What to work on:
Once the line with "Image resolution: width=766" has been located in the records below, set down that line and all subsequent lines exactly, omitting the pictures.

Records contained in a dataset:
== Segment start ==
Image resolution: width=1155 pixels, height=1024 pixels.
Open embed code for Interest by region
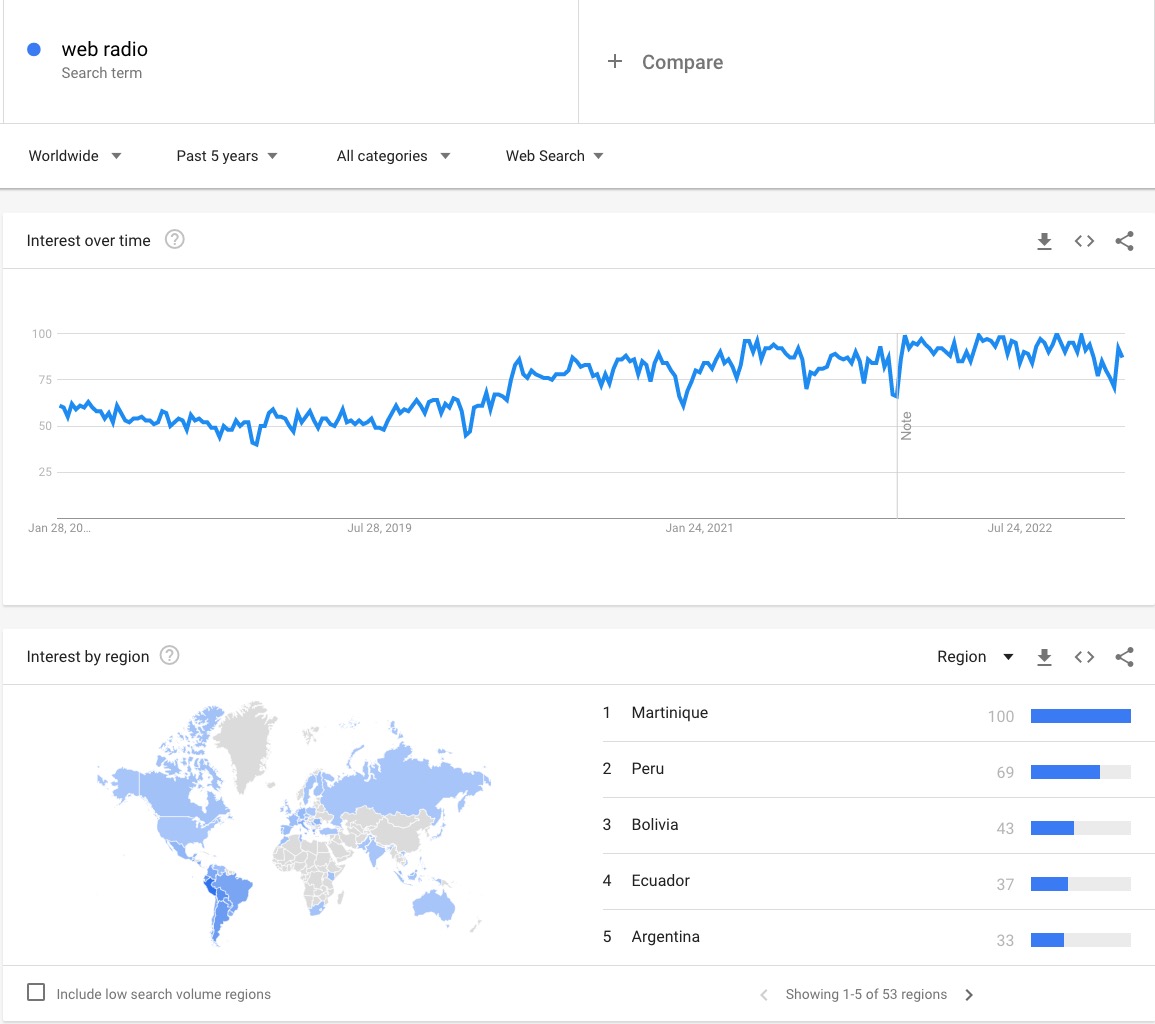coord(1084,657)
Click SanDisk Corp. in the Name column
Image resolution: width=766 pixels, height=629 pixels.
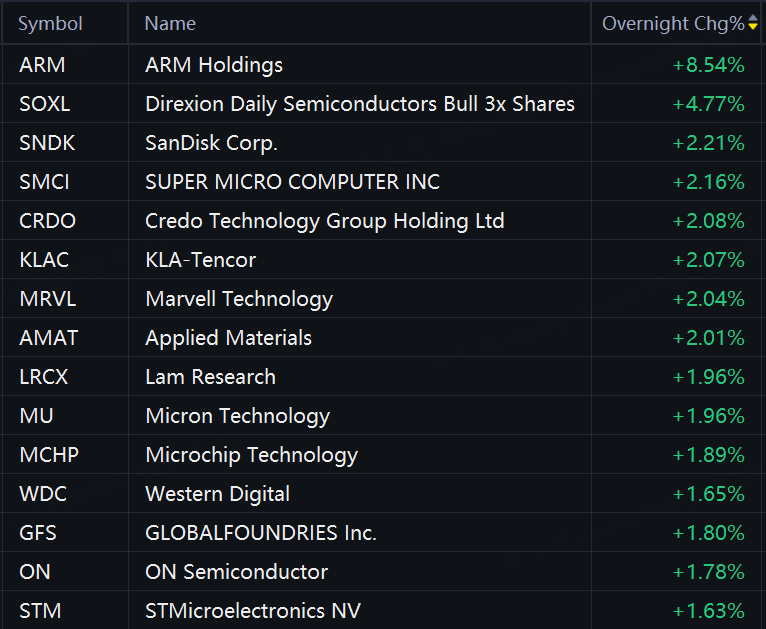click(211, 143)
== Segment end ==
Output of the exercise:
Image resolution: width=766 pixels, height=629 pixels.
click(211, 143)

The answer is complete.